◆ Work to do
Could you copy, word for word, everything in the records below from the line containing "Given: Click the" down to the line containing "Looking at the screenshot, I should pos(97,516).", including both of those lines and nothing else?

+ + + + + + +

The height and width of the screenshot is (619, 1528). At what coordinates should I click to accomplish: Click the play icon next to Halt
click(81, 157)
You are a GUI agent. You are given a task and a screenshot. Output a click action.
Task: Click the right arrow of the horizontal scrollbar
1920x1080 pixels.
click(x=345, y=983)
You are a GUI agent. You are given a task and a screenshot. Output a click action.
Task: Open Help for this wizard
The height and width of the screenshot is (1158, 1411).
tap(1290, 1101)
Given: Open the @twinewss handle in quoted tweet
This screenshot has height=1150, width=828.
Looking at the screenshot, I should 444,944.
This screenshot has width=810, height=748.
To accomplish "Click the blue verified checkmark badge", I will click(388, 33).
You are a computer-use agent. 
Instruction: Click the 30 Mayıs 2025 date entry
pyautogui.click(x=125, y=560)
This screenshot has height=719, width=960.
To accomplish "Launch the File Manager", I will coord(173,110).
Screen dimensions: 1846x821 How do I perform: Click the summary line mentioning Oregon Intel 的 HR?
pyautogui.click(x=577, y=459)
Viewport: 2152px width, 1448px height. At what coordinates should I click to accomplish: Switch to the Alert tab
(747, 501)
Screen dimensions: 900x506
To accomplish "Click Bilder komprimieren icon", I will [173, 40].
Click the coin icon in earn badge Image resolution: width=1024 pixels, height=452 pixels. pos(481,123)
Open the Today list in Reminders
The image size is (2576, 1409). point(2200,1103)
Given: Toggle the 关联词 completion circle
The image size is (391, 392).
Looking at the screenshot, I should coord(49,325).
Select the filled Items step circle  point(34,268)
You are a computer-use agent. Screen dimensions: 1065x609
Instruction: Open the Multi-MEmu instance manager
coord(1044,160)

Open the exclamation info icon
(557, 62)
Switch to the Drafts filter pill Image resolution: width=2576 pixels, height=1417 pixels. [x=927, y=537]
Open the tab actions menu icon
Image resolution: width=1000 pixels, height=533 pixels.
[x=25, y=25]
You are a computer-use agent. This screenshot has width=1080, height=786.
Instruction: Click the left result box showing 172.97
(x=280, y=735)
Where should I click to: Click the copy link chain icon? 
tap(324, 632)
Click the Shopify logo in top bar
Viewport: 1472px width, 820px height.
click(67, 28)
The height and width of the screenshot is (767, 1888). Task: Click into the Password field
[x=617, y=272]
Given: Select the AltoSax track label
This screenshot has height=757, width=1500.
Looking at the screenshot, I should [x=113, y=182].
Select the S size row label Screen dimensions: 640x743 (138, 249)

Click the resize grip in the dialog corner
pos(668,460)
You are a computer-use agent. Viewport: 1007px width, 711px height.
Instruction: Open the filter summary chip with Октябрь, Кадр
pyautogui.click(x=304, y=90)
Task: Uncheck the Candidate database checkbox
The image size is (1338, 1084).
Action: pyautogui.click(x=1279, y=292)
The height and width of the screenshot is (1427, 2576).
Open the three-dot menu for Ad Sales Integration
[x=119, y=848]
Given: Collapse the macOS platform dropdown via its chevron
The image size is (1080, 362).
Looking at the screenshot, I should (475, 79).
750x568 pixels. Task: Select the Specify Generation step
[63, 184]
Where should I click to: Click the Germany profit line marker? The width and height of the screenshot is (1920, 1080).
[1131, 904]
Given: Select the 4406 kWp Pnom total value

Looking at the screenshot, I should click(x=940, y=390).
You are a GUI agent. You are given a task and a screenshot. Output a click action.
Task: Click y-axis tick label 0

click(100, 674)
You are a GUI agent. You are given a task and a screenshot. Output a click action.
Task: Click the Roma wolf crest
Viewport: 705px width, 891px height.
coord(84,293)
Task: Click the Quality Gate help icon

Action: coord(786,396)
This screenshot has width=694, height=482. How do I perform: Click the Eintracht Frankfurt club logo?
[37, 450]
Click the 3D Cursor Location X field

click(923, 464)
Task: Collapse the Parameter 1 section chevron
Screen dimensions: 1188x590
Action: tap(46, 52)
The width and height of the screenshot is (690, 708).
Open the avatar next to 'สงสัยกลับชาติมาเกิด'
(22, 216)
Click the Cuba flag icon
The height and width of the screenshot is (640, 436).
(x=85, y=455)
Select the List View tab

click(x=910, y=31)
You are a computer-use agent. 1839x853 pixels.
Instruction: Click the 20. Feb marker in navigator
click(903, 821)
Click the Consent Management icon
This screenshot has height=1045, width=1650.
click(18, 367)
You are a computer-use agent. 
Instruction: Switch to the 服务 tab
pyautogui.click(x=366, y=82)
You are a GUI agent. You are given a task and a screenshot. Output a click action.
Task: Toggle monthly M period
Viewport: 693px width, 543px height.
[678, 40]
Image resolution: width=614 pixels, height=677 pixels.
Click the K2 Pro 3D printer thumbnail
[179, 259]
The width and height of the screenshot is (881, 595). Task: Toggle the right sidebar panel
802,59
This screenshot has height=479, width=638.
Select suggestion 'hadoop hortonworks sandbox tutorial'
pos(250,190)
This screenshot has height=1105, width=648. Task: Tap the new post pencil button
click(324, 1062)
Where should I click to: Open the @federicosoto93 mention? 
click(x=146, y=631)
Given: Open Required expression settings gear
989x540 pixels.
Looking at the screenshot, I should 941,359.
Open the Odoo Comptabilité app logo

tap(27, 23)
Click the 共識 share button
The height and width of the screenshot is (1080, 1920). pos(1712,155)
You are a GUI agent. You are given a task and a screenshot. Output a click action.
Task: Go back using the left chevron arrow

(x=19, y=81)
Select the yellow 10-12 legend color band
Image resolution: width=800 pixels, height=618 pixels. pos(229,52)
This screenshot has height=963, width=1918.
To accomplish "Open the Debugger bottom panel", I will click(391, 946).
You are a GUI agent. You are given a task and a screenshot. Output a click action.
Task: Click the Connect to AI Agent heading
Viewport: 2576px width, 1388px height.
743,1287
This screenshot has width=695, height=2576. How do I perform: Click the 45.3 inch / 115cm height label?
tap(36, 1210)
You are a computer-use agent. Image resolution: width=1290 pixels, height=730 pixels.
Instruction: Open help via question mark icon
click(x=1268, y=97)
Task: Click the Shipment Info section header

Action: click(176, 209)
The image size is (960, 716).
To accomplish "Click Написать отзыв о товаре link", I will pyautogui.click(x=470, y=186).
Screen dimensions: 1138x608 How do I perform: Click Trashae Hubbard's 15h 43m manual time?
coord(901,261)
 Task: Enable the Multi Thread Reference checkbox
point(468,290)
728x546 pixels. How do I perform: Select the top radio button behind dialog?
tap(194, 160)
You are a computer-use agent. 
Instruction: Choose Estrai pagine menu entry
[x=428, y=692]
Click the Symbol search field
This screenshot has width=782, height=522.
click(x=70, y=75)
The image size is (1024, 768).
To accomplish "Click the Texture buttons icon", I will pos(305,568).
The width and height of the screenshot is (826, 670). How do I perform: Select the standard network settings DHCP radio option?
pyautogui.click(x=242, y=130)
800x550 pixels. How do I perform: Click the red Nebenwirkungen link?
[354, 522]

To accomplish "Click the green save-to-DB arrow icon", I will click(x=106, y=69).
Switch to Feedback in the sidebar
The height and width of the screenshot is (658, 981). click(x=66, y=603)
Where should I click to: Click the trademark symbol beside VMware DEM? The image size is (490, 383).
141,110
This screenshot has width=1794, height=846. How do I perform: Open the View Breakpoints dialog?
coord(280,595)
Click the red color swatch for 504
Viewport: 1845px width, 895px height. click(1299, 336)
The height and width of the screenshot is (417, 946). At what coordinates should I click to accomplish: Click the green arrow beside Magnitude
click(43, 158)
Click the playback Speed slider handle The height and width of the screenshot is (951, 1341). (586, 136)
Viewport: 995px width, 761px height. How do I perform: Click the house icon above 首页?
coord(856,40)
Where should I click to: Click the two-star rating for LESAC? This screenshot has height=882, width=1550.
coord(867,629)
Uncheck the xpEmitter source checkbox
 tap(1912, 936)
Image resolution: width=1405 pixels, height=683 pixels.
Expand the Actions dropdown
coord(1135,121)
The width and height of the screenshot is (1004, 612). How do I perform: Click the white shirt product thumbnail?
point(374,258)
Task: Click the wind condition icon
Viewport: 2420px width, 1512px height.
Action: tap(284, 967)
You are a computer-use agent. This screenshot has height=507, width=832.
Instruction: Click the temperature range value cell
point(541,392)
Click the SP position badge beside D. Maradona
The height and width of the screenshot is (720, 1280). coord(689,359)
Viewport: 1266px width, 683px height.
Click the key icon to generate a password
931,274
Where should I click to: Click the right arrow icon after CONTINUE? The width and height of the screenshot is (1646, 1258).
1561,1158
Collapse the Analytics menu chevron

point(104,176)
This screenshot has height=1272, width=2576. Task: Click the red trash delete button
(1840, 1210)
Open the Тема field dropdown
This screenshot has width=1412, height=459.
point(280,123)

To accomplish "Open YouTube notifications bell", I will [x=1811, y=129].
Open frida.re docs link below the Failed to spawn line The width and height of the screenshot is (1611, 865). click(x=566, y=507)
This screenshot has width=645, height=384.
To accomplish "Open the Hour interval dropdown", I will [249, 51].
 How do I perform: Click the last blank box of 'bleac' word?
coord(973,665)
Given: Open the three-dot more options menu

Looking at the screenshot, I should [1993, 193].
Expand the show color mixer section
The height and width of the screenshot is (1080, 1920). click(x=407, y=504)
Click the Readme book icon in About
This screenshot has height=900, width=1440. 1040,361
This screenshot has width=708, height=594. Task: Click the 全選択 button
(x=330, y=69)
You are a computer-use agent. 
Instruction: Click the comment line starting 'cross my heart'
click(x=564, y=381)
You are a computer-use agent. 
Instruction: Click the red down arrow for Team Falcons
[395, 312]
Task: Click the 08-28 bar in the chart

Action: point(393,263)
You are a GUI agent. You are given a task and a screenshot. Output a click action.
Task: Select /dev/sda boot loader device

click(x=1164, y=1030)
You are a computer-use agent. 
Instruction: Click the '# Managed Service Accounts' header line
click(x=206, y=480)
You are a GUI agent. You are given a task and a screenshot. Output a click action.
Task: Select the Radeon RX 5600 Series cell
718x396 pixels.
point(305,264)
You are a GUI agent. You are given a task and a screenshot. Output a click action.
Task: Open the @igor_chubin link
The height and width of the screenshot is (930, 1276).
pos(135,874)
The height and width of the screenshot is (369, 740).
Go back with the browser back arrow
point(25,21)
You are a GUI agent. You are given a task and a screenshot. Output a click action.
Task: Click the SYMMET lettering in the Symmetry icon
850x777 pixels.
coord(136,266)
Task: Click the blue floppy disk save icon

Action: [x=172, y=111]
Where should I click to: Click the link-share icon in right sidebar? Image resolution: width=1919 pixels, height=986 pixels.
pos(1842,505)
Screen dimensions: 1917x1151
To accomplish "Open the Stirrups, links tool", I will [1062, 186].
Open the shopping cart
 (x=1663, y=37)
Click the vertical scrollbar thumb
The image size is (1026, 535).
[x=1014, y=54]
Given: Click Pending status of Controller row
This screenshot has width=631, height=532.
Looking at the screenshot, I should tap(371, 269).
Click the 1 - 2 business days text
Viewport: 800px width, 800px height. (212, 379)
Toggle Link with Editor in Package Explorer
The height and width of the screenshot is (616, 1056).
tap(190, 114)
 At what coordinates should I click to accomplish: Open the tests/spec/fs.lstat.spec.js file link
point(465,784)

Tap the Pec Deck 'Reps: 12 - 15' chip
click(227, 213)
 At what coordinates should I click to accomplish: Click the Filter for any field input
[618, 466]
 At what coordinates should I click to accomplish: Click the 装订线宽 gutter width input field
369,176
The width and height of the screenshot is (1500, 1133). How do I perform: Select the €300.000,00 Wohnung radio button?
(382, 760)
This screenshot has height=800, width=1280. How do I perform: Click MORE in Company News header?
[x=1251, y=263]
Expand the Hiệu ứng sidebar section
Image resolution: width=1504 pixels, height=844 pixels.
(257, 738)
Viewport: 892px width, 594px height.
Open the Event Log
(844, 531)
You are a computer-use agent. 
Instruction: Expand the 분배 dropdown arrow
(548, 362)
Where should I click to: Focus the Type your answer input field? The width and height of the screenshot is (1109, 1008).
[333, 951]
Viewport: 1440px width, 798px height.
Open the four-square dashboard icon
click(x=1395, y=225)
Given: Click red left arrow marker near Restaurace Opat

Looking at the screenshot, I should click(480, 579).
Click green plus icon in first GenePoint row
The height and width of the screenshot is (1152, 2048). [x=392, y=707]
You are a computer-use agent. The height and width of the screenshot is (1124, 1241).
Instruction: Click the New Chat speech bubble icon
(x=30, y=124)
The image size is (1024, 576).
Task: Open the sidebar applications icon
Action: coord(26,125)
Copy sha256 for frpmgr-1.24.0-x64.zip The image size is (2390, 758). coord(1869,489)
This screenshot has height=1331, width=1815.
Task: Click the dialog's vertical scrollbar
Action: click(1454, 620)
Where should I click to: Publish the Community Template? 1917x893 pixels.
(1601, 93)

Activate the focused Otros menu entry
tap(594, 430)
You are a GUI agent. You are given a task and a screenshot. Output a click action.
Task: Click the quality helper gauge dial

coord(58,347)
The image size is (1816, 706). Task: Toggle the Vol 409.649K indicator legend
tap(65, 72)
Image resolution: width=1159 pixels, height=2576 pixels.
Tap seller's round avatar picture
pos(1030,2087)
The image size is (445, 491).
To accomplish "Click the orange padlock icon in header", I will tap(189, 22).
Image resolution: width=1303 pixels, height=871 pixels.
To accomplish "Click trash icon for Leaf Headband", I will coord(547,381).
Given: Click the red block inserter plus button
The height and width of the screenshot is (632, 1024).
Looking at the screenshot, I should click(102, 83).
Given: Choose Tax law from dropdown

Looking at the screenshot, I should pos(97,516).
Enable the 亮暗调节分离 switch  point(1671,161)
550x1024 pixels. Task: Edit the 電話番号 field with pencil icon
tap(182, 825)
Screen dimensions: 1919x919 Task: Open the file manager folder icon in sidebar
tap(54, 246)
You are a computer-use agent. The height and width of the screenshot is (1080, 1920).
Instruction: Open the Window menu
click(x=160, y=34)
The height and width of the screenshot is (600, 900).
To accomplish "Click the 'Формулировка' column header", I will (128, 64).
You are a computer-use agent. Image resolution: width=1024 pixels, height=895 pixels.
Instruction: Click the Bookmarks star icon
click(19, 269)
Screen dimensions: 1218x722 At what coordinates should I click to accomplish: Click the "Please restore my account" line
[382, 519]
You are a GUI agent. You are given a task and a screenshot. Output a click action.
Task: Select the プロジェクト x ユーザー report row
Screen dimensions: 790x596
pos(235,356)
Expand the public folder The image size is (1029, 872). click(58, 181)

+ + + + + + +

◆ Response to this exercise
Given: Click the red block inserter plus button
The height and width of the screenshot is (632, 1024).
Looking at the screenshot, I should click(102, 83).
Given: Choose Tax law from dropdown

Looking at the screenshot, I should pos(97,516).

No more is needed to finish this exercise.